A year after receiving the 1970 Premio Poeta Joven del Perú, or Peru’s Young Poet Award, Watanabe published his first poetry collection Albúm de familia (Family Album), in which we can hear the beginnings of a lean verse that renders an illusory simplicity of the natural world. Uncanny moments emerge, shared by all lives human, animate, and inanimate—a triangulation over which Watanabe will have us ruminate throughout his work.

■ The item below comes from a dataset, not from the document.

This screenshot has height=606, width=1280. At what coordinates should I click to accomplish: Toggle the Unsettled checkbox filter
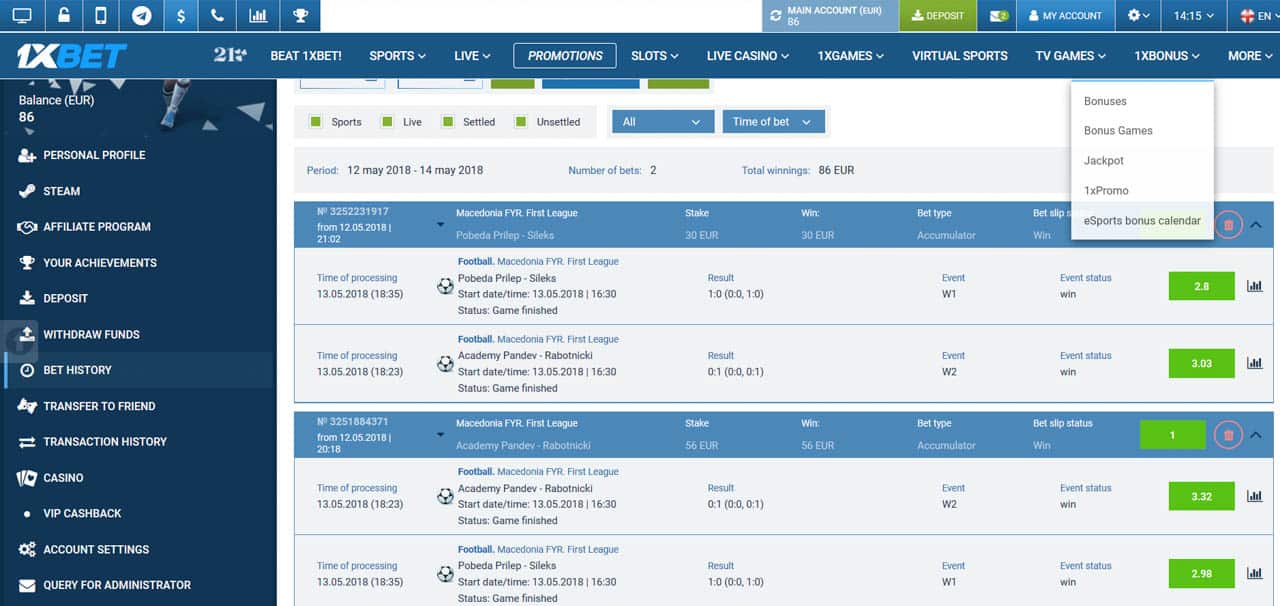(x=520, y=122)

Critics have made much not only of the following eighteen years, during which he did not publish a second book, but also of his quiet distancing from the fractious and anti-establishment verse produced by the Peruvian poets dubbed la generación del 70 (the Generation of the Seventies). “Wata,” as some endearingly called him, retrospectively saw his early-career hiatus and turn from his contemporaries as no big deal, “nada notable,” we might say—a phrase that echoes Albúm’s “Poema trágico con dudosos logros cómicos” (“Tragic Poem With Dubious Comic Outcomes”). His repertoire of published verse would resume in 1989 with El huso de la palabra (The Spool of the Word), followed by six more collections of poetry.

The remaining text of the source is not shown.